Stick to your guns malcolm. Those doctors don't know shit. It's the guys selling the fancy bottled water we should listen to. I'll take anecdotal evidence over science any day. I just saw a really svelt, good-looking guy, and he had a bottle of water. That's good enough for me.
If I drink 24 oz of soda you're telling me it takes more than 24 oz of water to "clean out the poison" (whatever that means)? Hardly convincing.
Yes.It may be hardly convincing, but it's true, baby!
In regards to thin, young women/svelte young guys drinking water: it's a known fact that drinking water will help fill you up and help satiate hunger. Once upon a time when I was intensely working out all the time, after I would have an intense workout, I was barely desirous of dinner or much food at all after I drank a couple of glasses/bottles of water. Water curbs hunger. It's better and cheaper than diet pills. Drinking coffee, tea, and soda will not hydrate you. Don't believe this fallacy. Water is always the best thing to drink. There is definately a reason why you always see thin people drinking water and fat people drinking diet soda. (since I have no cred on H&R anyway, I will now quote Paris Hilton: "Diet pop is for fat people.") She speaks the truth in this instance.
"In regards to thin, young women/svelte young guys drinking water: it's a known fact that drinking water will help fill you up and help satiate hunger"
Huh. Tends to make me hungry.
Don't be foolish. Paris Hilton's thin because of cocaine, not water.
OK Melissa, after the contemplation brought on by a couple of glasses of wine, another liquid, i might add, that thought it contains much water, will dehydrate you, I am sure that this guy is full of it (and now I'm not talking about water)
"Experts agree..."
Experts change their opinions these days faster than Bush's eyes dart from teleprompter to teleprompter. Information overload creates the ideal level of confusion for quacks to ply their trade. But never give up the wine no matter what.

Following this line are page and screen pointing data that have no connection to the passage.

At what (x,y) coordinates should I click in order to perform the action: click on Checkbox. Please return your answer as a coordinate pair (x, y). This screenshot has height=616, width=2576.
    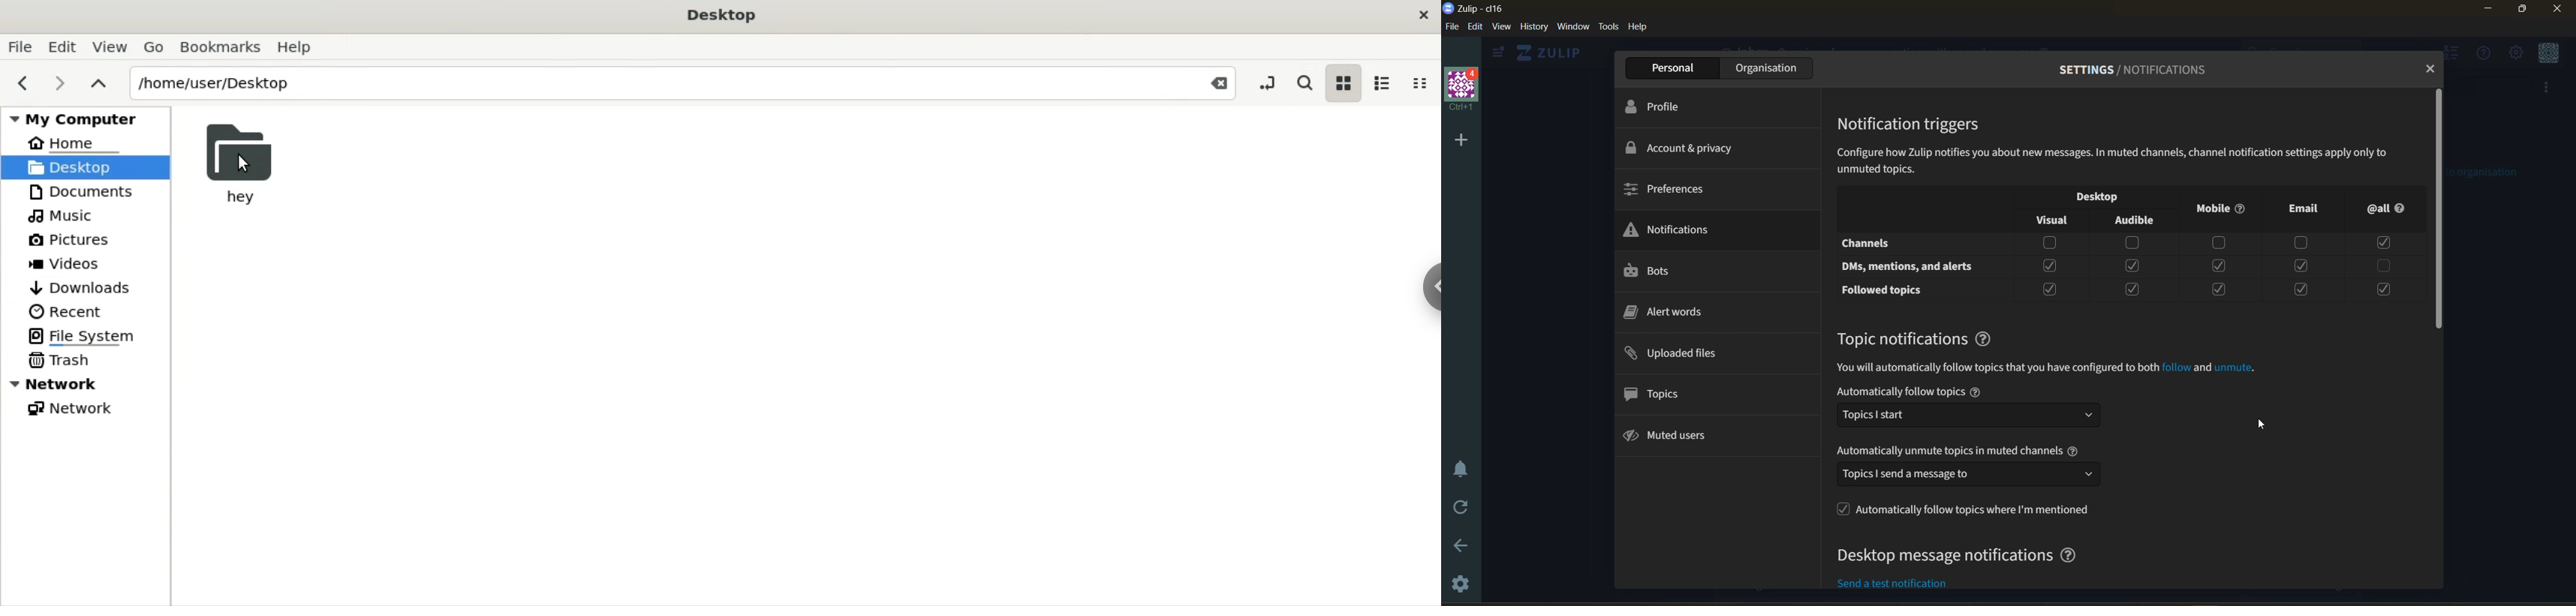
    Looking at the image, I should click on (2222, 245). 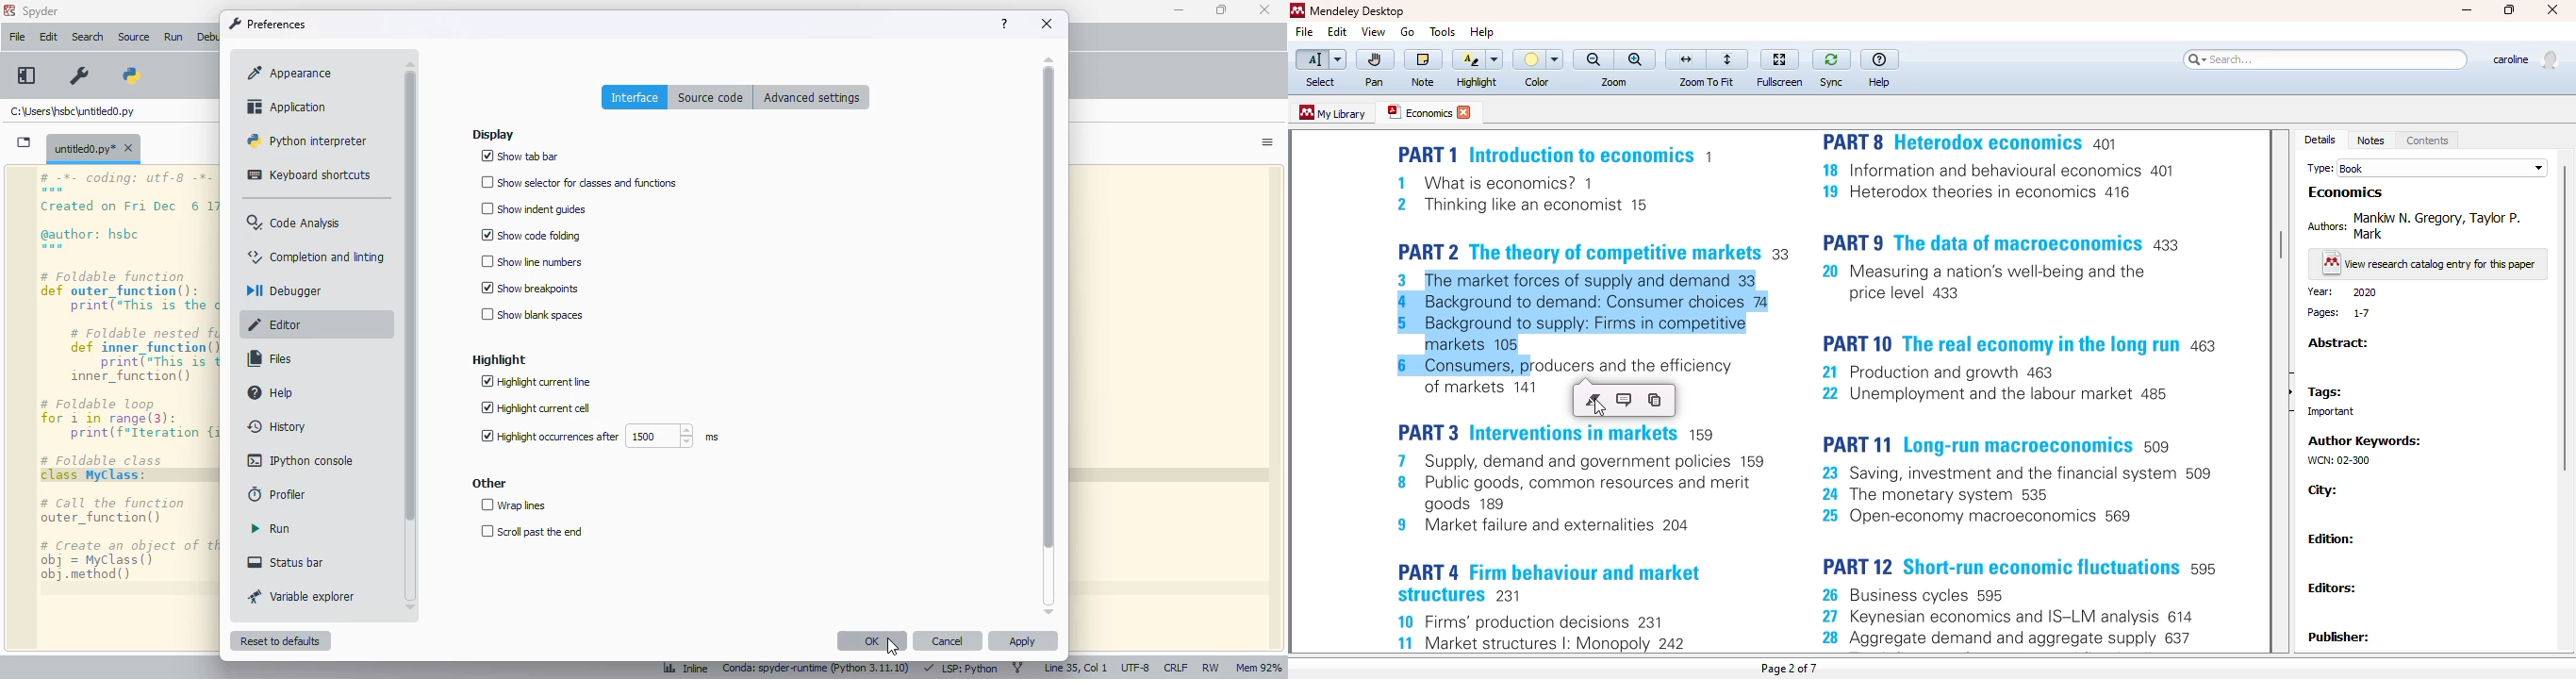 I want to click on city, so click(x=2323, y=490).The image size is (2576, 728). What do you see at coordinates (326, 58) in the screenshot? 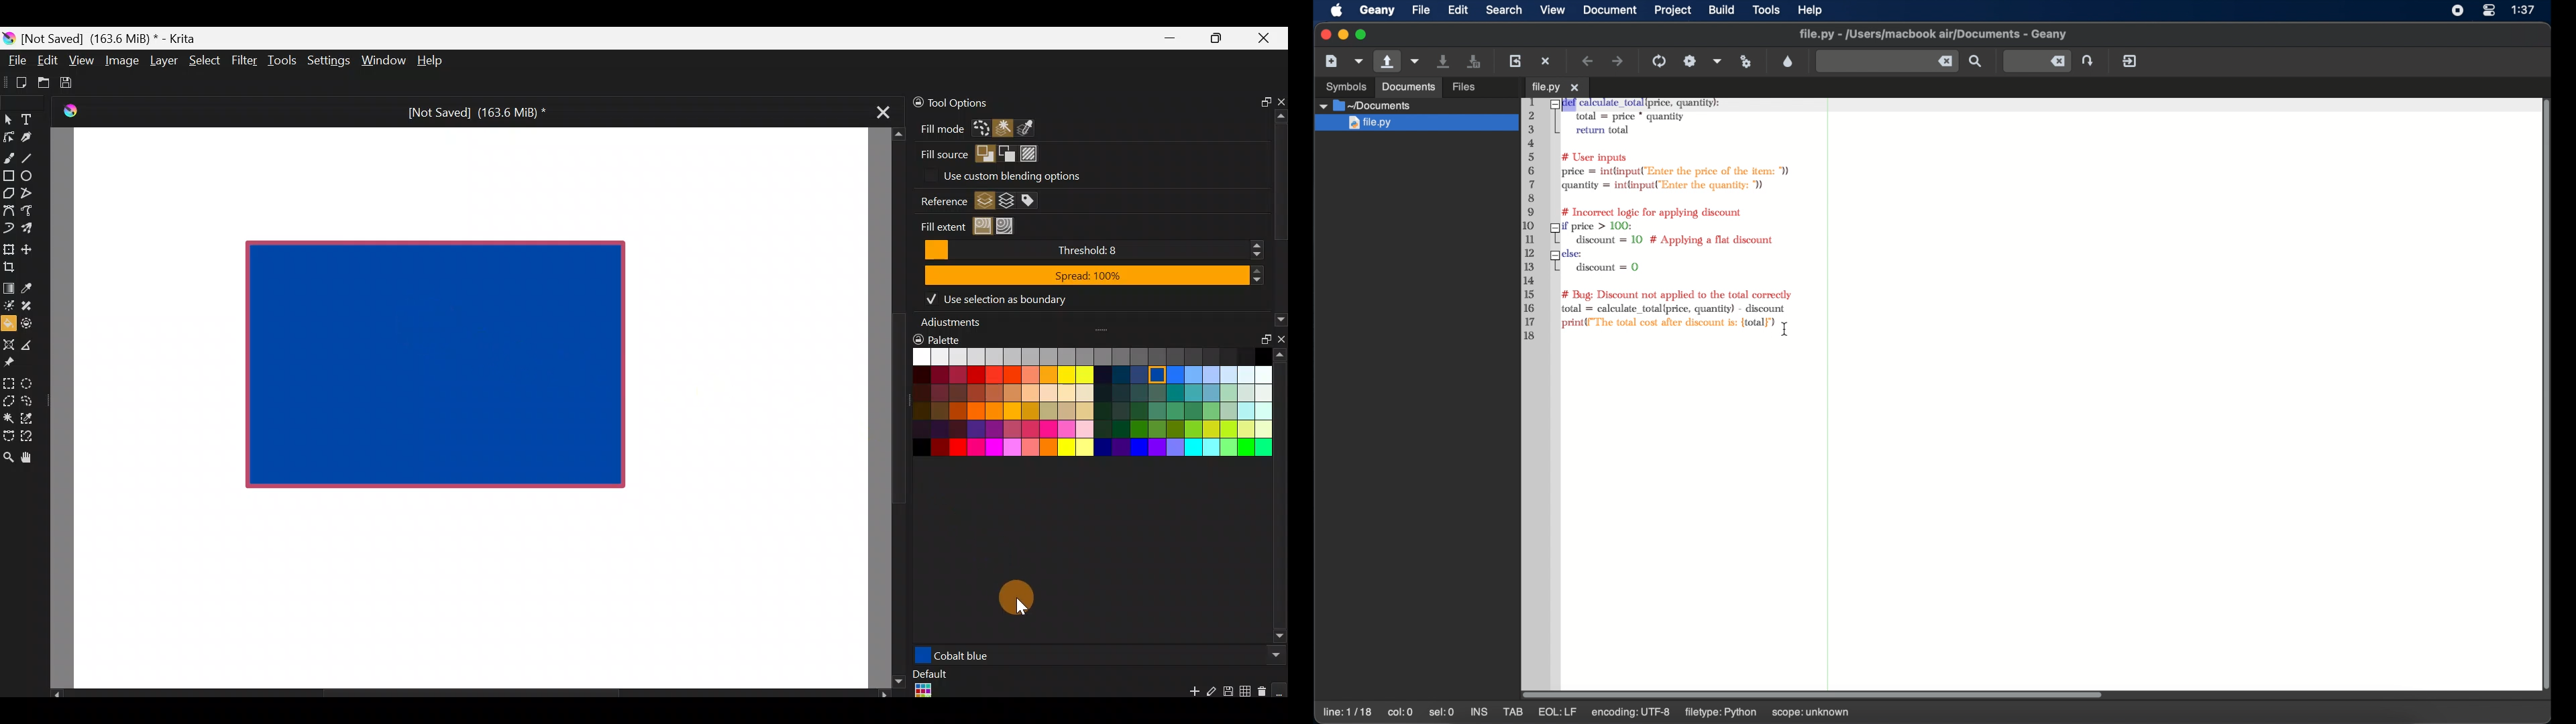
I see `Settings` at bounding box center [326, 58].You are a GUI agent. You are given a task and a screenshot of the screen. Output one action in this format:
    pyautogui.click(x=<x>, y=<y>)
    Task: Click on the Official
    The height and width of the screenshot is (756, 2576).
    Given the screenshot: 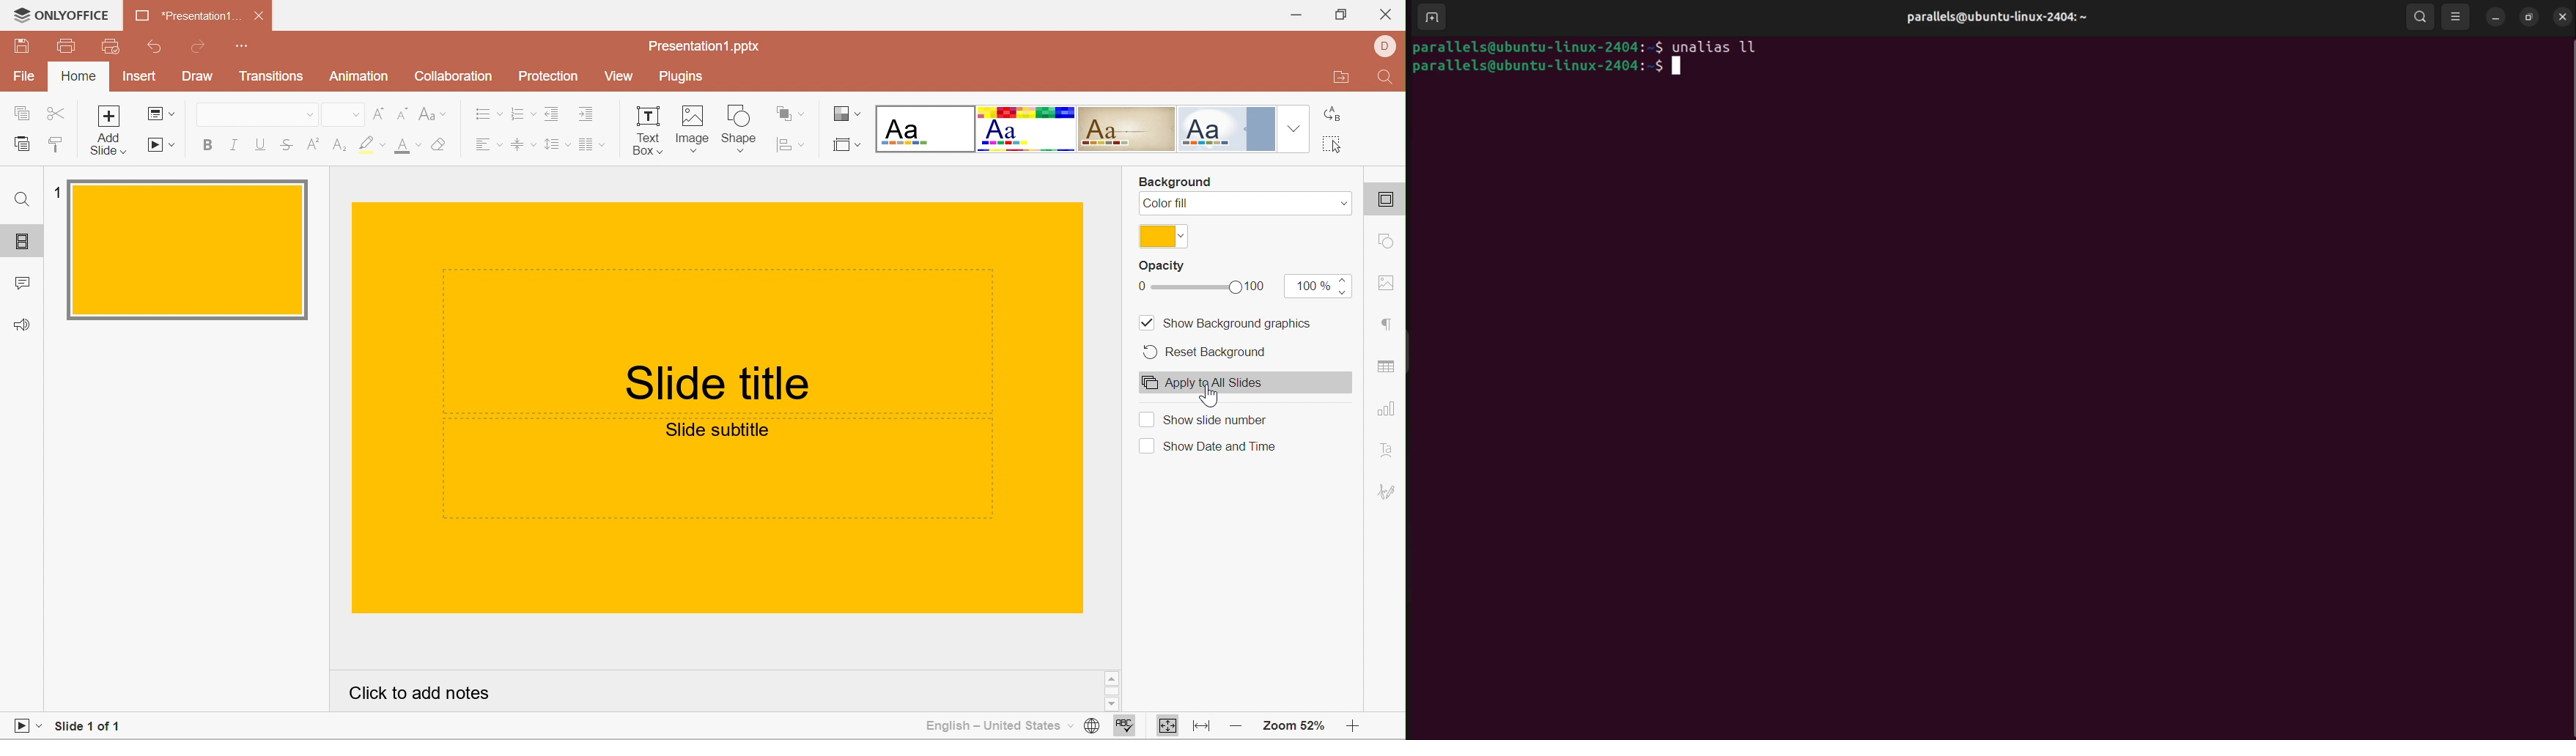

Jesus Christ, every goddamn dog in the world knows when it needs water. Why has this become such a problem for the human race? We must be in big trouble if we have to consult experts on when to suck down some water.
Bottled water is simply something who's time has come.
About the time that Evian bottles started appearing, the Gulf war was brewing. The press, led by CNN, was talking up the notion that the desert heat was the real enemy of our troops.
"People need 14 gallons of water a day or they'll DIE!" and some such was being reported relentlesly. Naturally bottled water manufacturers took full advantage of this. Perhapos the biggest hit to bottled water was when Terry Schiavo took almost 2 weeks to die without it.
But the root of success of bottled water IMHO) is far more mundane. Truth is, tap water tastes like shit. Even filtered water tastes like a swimming pool. AND Most people are now scared of there own water supply.
Ground water contamination (real and imagined), elevated levels of birth control hormones and other issues have all been in the news over the past 20 years and bottled water has seized upon each issue as a marketing opportunity.
Add to that the subset of folks who have always been worried that flouride was a sterility campaign by an evil government cabal, those genuinely worried that terrorist could hit our water supply and regular victims of natural disaster (Florida-hurricanes, for example) and you've got a "perfect storm" of reasons on which the bottled water industry can capitalize.
But it all - everything - starts with shitty tasting city water.
The fact that Evian backward spells naive is all the proof I need to be convinced that it's just a marketing gimmick.
Paris Hilton: "Diet pop is for fat people."
Self-fulfilling prophecy? Then again she also pitched 'Eat humongo-burgers so you can wash cars' or some such thing.
On the other hand, if all the gullible consumers who fall for all the marketing gimmicks suddenly became rational, the economy would probably collapse, and then where would we be? The role of stupidity in sustaining the high levels of consumption needed to keep the economy moving may be more important than we realize.